何だか最近、ガスコンロの火の消し忘れで火事になるんじゃないか。カギをかけるのを忘れて泥棒が入るんじゃないかとか。不安で不安で、おちおち仕事にも行けない。
と、いう方へ。
確かにそう云った不安はあるものですよね。
そんな不安を感じるのは人として当然です。
でも、その不安は、一時的なもの。
もしも、長く続くようなら、
心療内科で診てもらうことをおすすめします。
今回は、不安障害の話です。
■もくじ
- そもそも不安障害とは何か
- 不安障害の治療法とは
この記事を書いている僕(コータロー)は、健康食品を販売して15年ほど。
そもそも不安障害とは何か
不安な思いが度を過ぎて、日常生活に支障をきたすと不安障害になる
人は誰でも、不安を抱えて生きています。
- 大地震がくるのではないか
- 台風で家の屋根が飛ばされるのではないか
- 火の不始末で火事になるのではないか
など、日常生活の中でつねに不安と向き合っています。それは、人として当然のことであって、異常なことではありません。

利用できるデータ:
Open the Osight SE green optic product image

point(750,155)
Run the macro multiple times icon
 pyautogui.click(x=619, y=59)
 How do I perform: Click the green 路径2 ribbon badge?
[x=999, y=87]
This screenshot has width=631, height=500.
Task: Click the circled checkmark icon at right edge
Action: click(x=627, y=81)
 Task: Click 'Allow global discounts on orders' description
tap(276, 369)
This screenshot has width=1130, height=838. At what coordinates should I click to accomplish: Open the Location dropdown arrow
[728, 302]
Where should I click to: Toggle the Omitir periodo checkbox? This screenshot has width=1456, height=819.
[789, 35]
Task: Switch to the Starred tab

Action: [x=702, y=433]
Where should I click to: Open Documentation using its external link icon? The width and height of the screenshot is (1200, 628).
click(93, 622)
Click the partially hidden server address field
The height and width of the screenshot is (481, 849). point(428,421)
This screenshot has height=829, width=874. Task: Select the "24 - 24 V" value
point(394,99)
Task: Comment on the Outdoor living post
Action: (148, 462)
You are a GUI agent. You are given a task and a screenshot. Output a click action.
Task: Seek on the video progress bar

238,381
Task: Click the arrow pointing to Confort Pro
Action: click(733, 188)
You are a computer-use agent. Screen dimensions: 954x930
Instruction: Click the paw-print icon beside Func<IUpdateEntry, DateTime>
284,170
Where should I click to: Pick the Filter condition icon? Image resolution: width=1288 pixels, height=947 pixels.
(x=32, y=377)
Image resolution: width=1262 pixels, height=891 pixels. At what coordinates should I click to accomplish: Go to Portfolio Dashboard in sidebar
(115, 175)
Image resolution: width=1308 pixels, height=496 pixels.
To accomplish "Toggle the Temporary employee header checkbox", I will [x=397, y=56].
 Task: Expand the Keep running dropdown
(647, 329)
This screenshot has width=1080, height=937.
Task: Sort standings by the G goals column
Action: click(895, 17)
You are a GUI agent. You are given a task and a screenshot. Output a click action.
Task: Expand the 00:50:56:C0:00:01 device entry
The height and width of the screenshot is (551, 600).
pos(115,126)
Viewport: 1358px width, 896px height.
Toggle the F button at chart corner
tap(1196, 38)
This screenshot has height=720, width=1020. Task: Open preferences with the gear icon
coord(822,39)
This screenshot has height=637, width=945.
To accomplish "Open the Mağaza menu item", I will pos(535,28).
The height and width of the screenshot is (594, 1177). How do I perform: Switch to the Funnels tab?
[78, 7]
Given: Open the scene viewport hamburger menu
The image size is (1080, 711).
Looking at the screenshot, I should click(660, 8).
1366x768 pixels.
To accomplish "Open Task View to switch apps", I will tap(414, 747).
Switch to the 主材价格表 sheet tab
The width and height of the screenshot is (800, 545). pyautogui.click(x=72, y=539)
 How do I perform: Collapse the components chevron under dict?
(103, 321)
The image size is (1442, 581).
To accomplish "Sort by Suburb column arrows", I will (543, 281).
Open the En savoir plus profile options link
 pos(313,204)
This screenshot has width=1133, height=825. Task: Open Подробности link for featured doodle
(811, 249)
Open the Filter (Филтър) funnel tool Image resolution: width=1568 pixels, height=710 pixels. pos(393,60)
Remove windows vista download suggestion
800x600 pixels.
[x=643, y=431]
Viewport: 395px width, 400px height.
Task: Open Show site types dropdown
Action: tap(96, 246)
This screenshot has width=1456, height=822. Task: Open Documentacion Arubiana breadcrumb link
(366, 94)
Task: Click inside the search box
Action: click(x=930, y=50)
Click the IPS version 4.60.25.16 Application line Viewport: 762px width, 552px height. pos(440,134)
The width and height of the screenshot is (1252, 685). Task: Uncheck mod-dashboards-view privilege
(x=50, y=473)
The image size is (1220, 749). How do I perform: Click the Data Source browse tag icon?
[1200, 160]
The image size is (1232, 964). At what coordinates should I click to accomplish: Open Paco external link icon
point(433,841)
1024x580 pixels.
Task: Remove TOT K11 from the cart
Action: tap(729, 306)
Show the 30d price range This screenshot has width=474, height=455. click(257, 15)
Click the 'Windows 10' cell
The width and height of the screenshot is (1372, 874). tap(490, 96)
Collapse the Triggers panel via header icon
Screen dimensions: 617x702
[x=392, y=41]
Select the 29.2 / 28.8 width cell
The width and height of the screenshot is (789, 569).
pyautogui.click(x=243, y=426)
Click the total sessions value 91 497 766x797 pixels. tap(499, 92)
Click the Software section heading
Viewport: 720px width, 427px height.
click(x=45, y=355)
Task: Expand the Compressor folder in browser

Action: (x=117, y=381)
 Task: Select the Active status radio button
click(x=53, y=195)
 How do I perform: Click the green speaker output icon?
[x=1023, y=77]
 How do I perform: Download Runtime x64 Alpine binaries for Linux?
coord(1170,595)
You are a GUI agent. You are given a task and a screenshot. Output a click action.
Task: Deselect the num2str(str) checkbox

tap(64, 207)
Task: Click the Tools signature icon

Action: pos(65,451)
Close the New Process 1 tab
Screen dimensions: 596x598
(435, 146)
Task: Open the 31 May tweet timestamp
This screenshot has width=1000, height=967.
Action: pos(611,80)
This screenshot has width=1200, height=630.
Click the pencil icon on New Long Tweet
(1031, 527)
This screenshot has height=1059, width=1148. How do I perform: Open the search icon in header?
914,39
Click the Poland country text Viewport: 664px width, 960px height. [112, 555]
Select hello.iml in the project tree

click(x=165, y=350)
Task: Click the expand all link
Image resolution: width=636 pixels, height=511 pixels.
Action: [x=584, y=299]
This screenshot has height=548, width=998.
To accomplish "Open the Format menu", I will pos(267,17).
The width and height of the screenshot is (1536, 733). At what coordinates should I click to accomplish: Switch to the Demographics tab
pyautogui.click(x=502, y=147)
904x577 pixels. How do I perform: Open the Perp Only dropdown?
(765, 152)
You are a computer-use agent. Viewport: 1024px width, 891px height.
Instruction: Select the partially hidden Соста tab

やること:
1 – 不安障害の記事の「何だか最近、ガスコンロの火の」から「今回は、不安障害の話です。」に至るまでを、一字も変えずに書き写してください。
2 – 不安障害の記事の筆者は、健康食品を何年ほど販売しているか。
3 – 不安障害の記事を二文で要約せよ。

解答例:
1 –
何だか最近、ガスコンロの火の消し忘れで火事になるんじゃないか。カギをかけるのを忘れて泥棒が入るんじゃないかとか。不安で不安で、おちおち仕事にも行けない。
と、いう方へ。
確かにそう云った不安はあるものですよね。
そんな不安を感じるのは人として当然です。
でも、その不安は、一時的なもの。
もしも、長く続くようなら、
心療内科で診てもらうことをおすすめします。
今回は、不安障害の話です。

2 – 15年ほど。

3 – 人は誰でも日常生活の中で不安を抱えて生きており、それは当然で一時的なものだが、不安な思いが度を過ぎて日常生活に支障をきたすと不安障害になる。不安が長く続くようなら、心療内科で診てもらうことがすすめられている。